## Your task
An exact retyping of every record is required.

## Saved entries
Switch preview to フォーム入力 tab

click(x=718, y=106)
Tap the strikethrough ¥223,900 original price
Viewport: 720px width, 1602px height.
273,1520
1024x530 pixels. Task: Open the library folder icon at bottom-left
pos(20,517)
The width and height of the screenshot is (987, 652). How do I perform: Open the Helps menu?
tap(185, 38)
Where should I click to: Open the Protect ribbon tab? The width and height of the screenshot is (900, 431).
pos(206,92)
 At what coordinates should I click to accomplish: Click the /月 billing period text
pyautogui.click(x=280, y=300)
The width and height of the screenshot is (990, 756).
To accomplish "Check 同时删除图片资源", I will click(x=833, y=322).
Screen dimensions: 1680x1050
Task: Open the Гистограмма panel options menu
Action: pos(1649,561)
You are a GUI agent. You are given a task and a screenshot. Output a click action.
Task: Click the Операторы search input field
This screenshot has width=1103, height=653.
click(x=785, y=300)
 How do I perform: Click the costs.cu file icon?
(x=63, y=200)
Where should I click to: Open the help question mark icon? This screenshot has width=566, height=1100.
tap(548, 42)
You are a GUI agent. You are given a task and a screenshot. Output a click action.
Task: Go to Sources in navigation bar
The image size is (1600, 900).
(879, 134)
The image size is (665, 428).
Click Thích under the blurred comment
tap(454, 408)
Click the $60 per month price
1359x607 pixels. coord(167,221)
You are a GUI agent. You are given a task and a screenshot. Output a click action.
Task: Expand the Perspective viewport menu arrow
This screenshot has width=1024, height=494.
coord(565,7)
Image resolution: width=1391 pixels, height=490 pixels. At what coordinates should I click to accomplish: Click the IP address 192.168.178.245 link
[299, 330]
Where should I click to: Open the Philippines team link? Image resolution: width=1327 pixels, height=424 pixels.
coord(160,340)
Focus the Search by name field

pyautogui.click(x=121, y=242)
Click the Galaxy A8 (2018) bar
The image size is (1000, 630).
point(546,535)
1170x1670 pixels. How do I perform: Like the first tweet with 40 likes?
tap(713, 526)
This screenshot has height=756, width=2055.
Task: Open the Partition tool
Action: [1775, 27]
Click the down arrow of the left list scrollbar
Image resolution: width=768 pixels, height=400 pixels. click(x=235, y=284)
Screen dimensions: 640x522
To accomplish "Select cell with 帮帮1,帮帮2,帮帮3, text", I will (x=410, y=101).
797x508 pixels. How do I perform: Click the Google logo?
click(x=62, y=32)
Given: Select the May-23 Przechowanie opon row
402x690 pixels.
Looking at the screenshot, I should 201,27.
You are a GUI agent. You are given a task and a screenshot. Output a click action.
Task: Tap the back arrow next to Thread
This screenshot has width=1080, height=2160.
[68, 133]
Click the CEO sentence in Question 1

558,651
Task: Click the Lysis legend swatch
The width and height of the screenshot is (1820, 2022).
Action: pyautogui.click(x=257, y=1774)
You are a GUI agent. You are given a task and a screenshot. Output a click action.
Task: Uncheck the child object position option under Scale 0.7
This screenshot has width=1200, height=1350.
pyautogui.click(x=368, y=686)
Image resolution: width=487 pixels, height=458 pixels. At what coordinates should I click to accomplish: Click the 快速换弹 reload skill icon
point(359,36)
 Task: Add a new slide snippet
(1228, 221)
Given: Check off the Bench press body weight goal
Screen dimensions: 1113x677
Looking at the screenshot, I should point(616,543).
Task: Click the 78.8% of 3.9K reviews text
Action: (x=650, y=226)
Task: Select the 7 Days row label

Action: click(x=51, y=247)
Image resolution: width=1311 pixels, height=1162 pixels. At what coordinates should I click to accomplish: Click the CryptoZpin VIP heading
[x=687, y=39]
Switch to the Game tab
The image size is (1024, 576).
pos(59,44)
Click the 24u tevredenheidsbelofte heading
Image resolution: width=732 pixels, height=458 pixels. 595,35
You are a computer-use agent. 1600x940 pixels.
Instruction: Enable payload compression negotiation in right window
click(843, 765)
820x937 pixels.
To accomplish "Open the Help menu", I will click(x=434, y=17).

## The completed task
Switch preview to フォーム入力 tab

click(x=718, y=106)
Tap the strikethrough ¥223,900 original price
Viewport: 720px width, 1602px height.
273,1520
1024x530 pixels. Task: Open the library folder icon at bottom-left
pos(20,517)
The width and height of the screenshot is (987, 652). How do I perform: Open the Helps menu?
tap(185, 38)
Where should I click to: Open the Protect ribbon tab? The width and height of the screenshot is (900, 431).
pos(206,92)
 At what coordinates should I click to accomplish: Click the /月 billing period text
pyautogui.click(x=280, y=300)
The width and height of the screenshot is (990, 756).
To accomplish "Check 同时删除图片资源", I will click(x=833, y=322).
Screen dimensions: 1680x1050
Task: Open the Гистограмма panel options menu
Action: pos(1649,561)
You are a GUI agent. You are given a task and a screenshot. Output a click action.
Task: Click the Операторы search input field
This screenshot has width=1103, height=653.
click(x=785, y=300)
 How do I perform: Click the costs.cu file icon?
(x=63, y=200)
Where should I click to: Open the help question mark icon? This screenshot has width=566, height=1100.
tap(548, 42)
You are a GUI agent. You are given a task and a screenshot. Output a click action.
Task: Go to Sources in navigation bar
The image size is (1600, 900).
(879, 134)
The image size is (665, 428).
Click Thích under the blurred comment
tap(454, 408)
Click the $60 per month price
1359x607 pixels. coord(167,221)
You are a GUI agent. You are given a task and a screenshot. Output a click action.
Task: Expand the Perspective viewport menu arrow
This screenshot has width=1024, height=494.
coord(565,7)
Image resolution: width=1391 pixels, height=490 pixels. At what coordinates should I click to accomplish: Click the IP address 192.168.178.245 link
[299, 330]
Where should I click to: Open the Philippines team link? Image resolution: width=1327 pixels, height=424 pixels.
coord(160,340)
Focus the Search by name field

pyautogui.click(x=121, y=242)
Click the Galaxy A8 (2018) bar
The image size is (1000, 630).
point(546,535)
1170x1670 pixels. How do I perform: Like the first tweet with 40 likes?
tap(713, 526)
This screenshot has height=756, width=2055.
Task: Open the Partition tool
Action: [1775, 27]
Click the down arrow of the left list scrollbar
Image resolution: width=768 pixels, height=400 pixels. click(x=235, y=284)
Screen dimensions: 640x522
To accomplish "Select cell with 帮帮1,帮帮2,帮帮3, text", I will (x=410, y=101).
797x508 pixels. How do I perform: Click the Google logo?
click(x=62, y=32)
Given: Select the May-23 Przechowanie opon row
402x690 pixels.
Looking at the screenshot, I should 201,27.
You are a GUI agent. You are given a task and a screenshot. Output a click action.
Task: Tap the back arrow next to Thread
This screenshot has width=1080, height=2160.
[68, 133]
Click the CEO sentence in Question 1

558,651
Task: Click the Lysis legend swatch
The width and height of the screenshot is (1820, 2022).
Action: pyautogui.click(x=257, y=1774)
You are a GUI agent. You are given a task and a screenshot. Output a click action.
Task: Uncheck the child object position option under Scale 0.7
This screenshot has width=1200, height=1350.
pyautogui.click(x=368, y=686)
Image resolution: width=487 pixels, height=458 pixels. At what coordinates should I click to accomplish: Click the 快速换弹 reload skill icon
point(359,36)
 Task: Add a new slide snippet
(1228, 221)
Given: Check off the Bench press body weight goal
Screen dimensions: 1113x677
Looking at the screenshot, I should point(616,543).
Task: Click the 78.8% of 3.9K reviews text
Action: (x=650, y=226)
Task: Select the 7 Days row label

Action: click(x=51, y=247)
Image resolution: width=1311 pixels, height=1162 pixels. At what coordinates should I click to accomplish: Click the CryptoZpin VIP heading
[x=687, y=39]
Switch to the Game tab
The image size is (1024, 576).
pos(59,44)
Click the 24u tevredenheidsbelofte heading
Image resolution: width=732 pixels, height=458 pixels. 595,35
You are a computer-use agent. 1600x940 pixels.
Instruction: Enable payload compression negotiation in right window
click(843, 765)
820x937 pixels.
To accomplish "Open the Help menu", I will click(x=434, y=17).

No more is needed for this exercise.